Top of Given information

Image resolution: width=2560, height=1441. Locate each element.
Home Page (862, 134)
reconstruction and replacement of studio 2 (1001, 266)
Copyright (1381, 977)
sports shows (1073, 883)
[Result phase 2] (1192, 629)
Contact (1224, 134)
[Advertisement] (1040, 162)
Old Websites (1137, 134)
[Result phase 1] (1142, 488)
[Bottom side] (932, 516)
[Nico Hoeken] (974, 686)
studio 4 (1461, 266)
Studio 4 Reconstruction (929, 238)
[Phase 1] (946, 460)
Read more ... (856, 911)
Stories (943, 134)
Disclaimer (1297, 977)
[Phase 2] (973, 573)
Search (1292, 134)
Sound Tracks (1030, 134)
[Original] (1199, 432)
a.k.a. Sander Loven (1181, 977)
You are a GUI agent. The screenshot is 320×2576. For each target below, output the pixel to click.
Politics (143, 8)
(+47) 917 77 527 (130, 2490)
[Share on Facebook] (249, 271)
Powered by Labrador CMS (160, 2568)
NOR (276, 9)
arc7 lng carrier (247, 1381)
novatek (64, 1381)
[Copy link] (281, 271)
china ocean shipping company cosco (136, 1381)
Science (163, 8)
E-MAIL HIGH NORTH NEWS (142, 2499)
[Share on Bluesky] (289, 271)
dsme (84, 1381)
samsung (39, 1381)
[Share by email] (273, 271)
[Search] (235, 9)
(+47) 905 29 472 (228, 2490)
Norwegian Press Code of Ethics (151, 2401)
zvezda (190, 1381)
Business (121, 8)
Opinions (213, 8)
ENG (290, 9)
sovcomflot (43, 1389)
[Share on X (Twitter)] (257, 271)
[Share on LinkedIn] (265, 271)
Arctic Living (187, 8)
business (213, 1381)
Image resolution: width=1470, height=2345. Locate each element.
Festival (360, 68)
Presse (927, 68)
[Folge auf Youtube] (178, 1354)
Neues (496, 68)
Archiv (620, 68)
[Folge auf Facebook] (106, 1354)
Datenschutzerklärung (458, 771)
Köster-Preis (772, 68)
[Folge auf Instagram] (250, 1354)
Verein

Bottom of Given information

## [Exercise directions]
Above are the records. Copy the lines beginning at the one that has "You are a GUI" and ending with the one that has "arc7 lng carrier (247, 1381)", unchanged.

## [Task solution]
You are a GUI agent. The screenshot is 320×2576. For each target below, output the pixel to click.
Politics (143, 8)
(+47) 917 77 527 (130, 2490)
[Share on Facebook] (249, 271)
Powered by Labrador CMS (160, 2568)
NOR (276, 9)
arc7 lng carrier (247, 1381)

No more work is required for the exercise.